Pasternack, editor in chief, and Sales, senior editor, teamed up to put into action an idea that they say has been circulating around the College for several years. At present, Pasternack and Sales are working with 10 staff members in the production of the biweekly paper. They plan on recruiting extensively pending Student Government Association (SGA) approval sometime next month.
Pasternack stressed that newspaper, The Minority Report, is in no way affiliated with the Republican Party.
“It is a conservative newspaper. As such, our writers will sometimes agree with the Republican Party, but there will also be times when our (ideas) may differ.”
Matt Civiletti, president of the College Democrats, acknowledged that if the paper is indeed “moderately conservative” and not extremely right-wing, it could recruit a large audience. Though it has not yet been discussed, he said that a progressive newspaper is also always a possibility. “I tend to think that the Republicans must realize they’re outnumbered at (the College), in our state and even across the country,” Civiletti said. “This paper might be a response to the overwhelming support of progressive values, especially here in New Jersey.”

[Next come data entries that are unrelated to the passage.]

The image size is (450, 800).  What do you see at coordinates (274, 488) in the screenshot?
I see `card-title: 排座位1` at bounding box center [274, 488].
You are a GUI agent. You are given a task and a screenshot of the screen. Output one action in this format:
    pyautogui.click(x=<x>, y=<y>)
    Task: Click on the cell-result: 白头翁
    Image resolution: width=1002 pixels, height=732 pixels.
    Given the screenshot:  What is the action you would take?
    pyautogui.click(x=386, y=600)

From the opposite standpoint, Tony DeCarlo, vice-chair of the College Republicans, warmly supports the new publication. He admitted that, although the organization itself is not directly involved, many members are taking part in its production.
“As the College Republicans welcome all viewpoints into the public square, we naturally support the editors’ endeavor and are confident (they) will be successful,” he said.

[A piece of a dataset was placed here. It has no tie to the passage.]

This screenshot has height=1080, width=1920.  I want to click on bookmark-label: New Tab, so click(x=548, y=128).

The editors plan on offering advertising space to raise revenue. In addition, they will be seeking a new club budget from the Student Finance Board. However, Pasternack and Sales expect that the majority of their funding will come from outside organizations such as the Young America’s Foundation and the Collegiate Network.
The Collegiate Network provides financial and technical assistance for conservative publications around the country, and the Young America’s Foundation strives to “ensure that increasing numbers of young Americans understand and are inspired by the ideas of individual freedom, a strong national defense, free enterprise and traditional values,” according to the groups’ mission statements.
“College is supposed to be the time and place where intellectuals are presented with diverse viewpoints and have their values challenged,” S. Lee Whitesell, president of Students for Academic Freedom, said. On behalf of his organization, Whitesell expressed hope that The Minority Report will present “a perspective often overlooked or actively ignored in the (academic world).”
Pasternack wants his paper to do just that.
“I hope that everyone on campus chooses to read this newspaper, regardless of their political leaning,” he said.
“I want this paper to increase intellectual debate on campus.”
Pasternack wants to provide the outlet for that debate. He intends to host a discussion of the topics presented in The Minority Report after each issue published. Every publication is intended to reach out to students who have political tendencies that they rarely pursue.
“While I vote and consider myself Republican, I’m not politically active,” Stephanie Trstensky, sophomore nursing major, said. “But I do think that there are a number of conservative students on this campus.”
Pasternack and Sales intend to cover local, state and campus news. They will also include opinions, editorials and letters to the editor.